_What is required:_
Please output exactly the part of the records below that opens with the line containing "Click the 0 歳 age input field" and closes with the line containing "You are a GUI", both lines included, and nothing else.

_Data for this task:_
——

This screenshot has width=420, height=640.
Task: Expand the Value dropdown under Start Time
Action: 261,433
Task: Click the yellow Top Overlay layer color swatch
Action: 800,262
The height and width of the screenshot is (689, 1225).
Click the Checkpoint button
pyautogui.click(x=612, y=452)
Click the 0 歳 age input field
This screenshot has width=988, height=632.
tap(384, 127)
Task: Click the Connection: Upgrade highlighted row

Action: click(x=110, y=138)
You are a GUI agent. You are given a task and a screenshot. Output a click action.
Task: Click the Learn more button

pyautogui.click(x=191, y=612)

——

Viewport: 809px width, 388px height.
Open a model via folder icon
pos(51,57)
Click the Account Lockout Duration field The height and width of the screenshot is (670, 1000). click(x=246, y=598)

——

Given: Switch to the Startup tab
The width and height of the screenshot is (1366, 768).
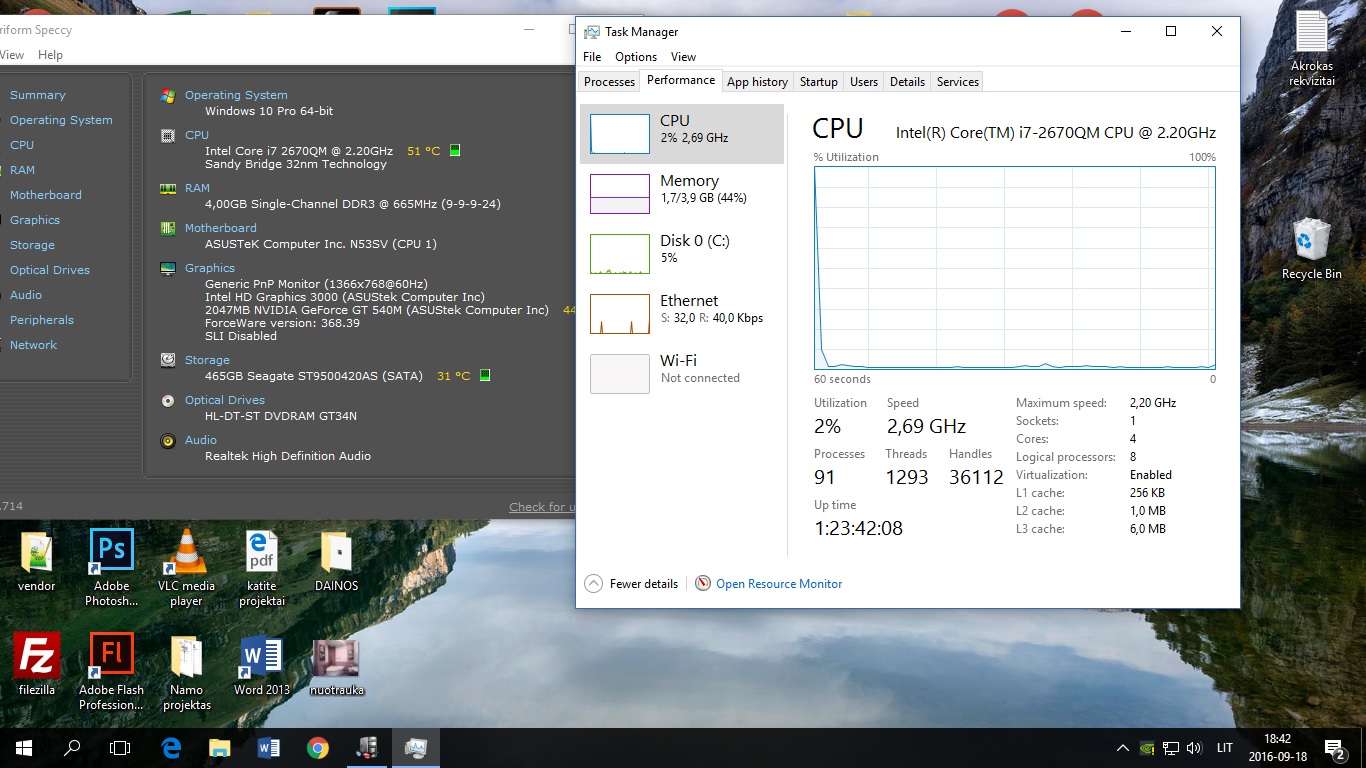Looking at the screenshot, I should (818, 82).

——

_Exercise response:_
Click the 0 歳 age input field
This screenshot has width=988, height=632.
tap(384, 127)
Task: Click the Connection: Upgrade highlighted row

Action: click(x=110, y=138)
You are a GUI agent. You are given a task and a screenshot. Output a click action.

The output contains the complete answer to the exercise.